There are two well known artists that I follow on Facebook; a married couple. They are probably in their 70s now and have been together forever. When I see photos of the two of them, even though I've never met them in person, I am struck by the absolute certainty that they are still deeply in love. You can see it in their faces and in their body posture. The way one looks at the other when the other is not aware of it. They always seem to be touching in some manner. A calm energy flows between them and you can't help but be emotionally moved by it. I find myself smiling uncontrollably when I see these photos.
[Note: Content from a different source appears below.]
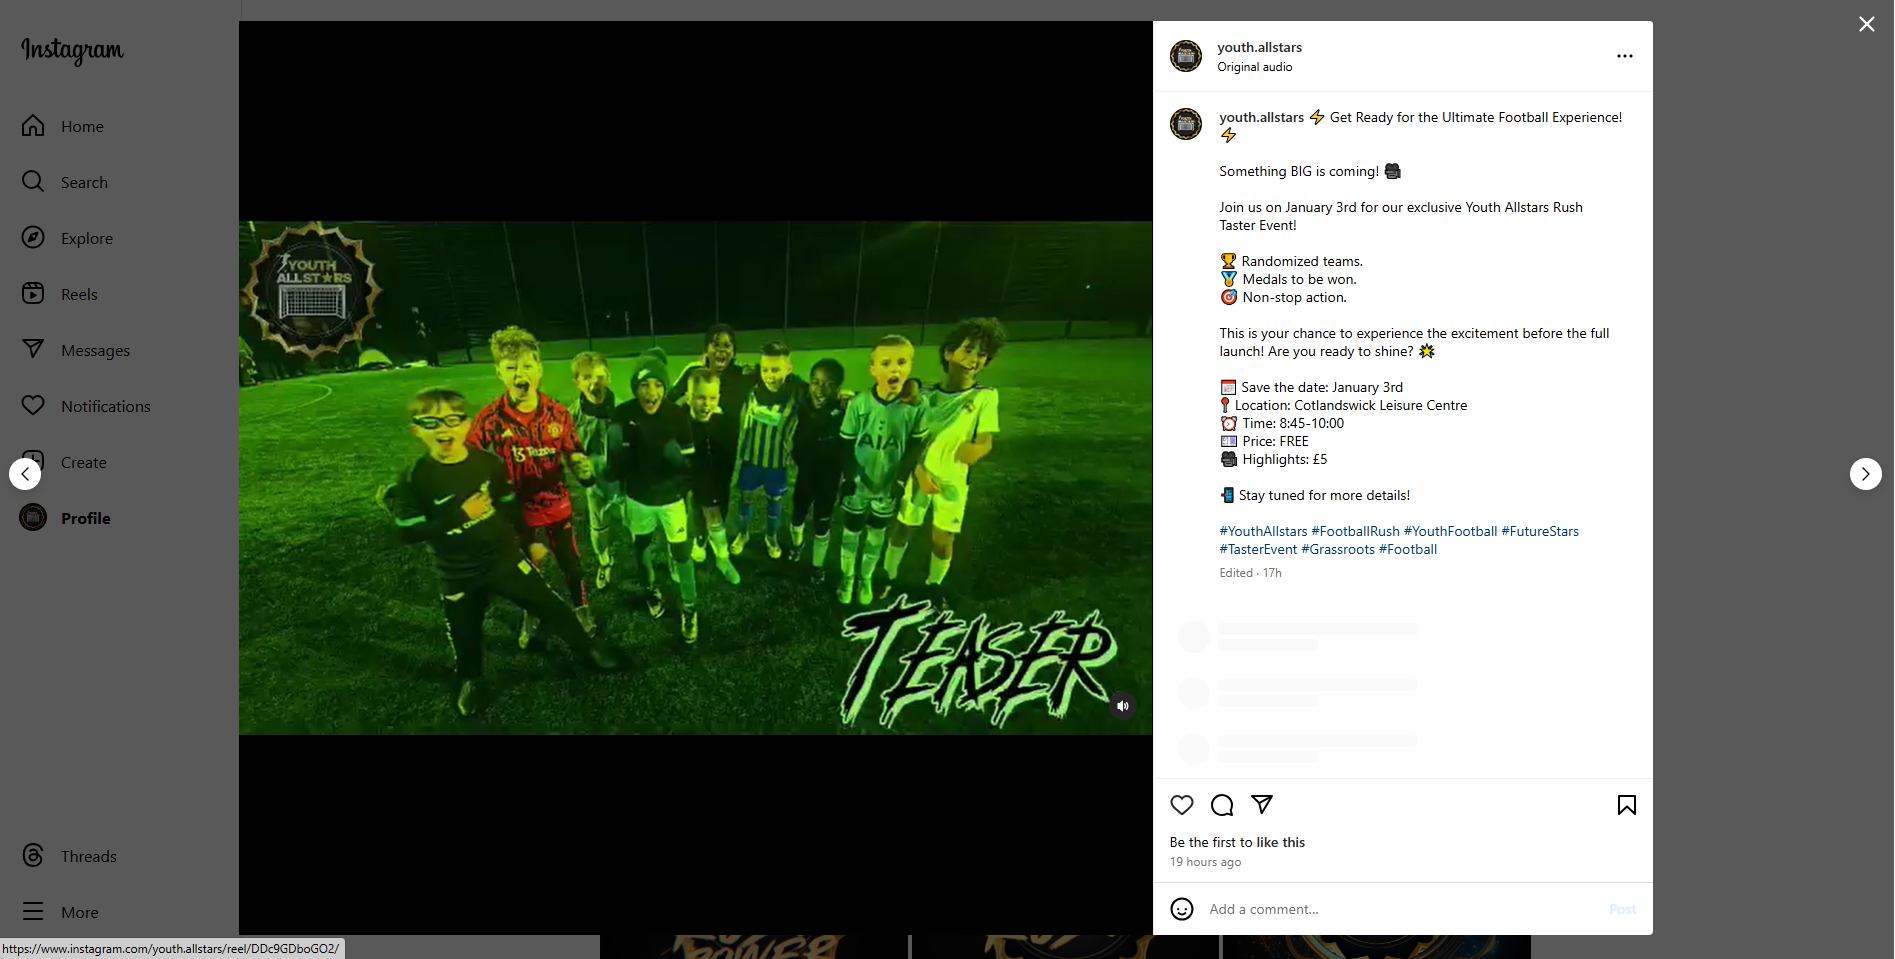Close the post overlay with X
The width and height of the screenshot is (1895, 959).
[x=1867, y=24]
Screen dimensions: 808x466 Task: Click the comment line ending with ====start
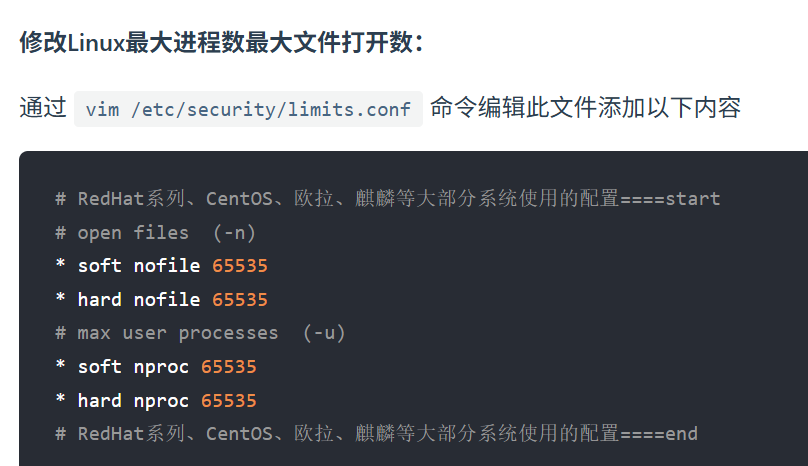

I told my husband that I hope we live that long and I hope that will be us. His response was that it is us now...but we haven't been together forever. We've only been married since December of 2012. You might think that leaves us still in a honeymoon phase, but when you marry someone at age 45 it's very different from being married in your 20s. It's also very different when you marry someone who has chronic illnesses. This is the second marriage for each of us. His first ended in divorce. My first ended with sudden death. When you are young and dating, you are still trying to figure out who you are. You are going to grow and change in the years to come. What you want now may change drastically 10-years from now. Ed and I already had decades of life experience, relationship experience, which shaped us and sharply defined our needs. We both knew what we wanted out of a relationship, what we had to give and found we were a good fit. That may not sound romantic, but at some point the initial physical attraction wanes and a deeper love has a chance to take hold, but only if it's built on common ground and respect.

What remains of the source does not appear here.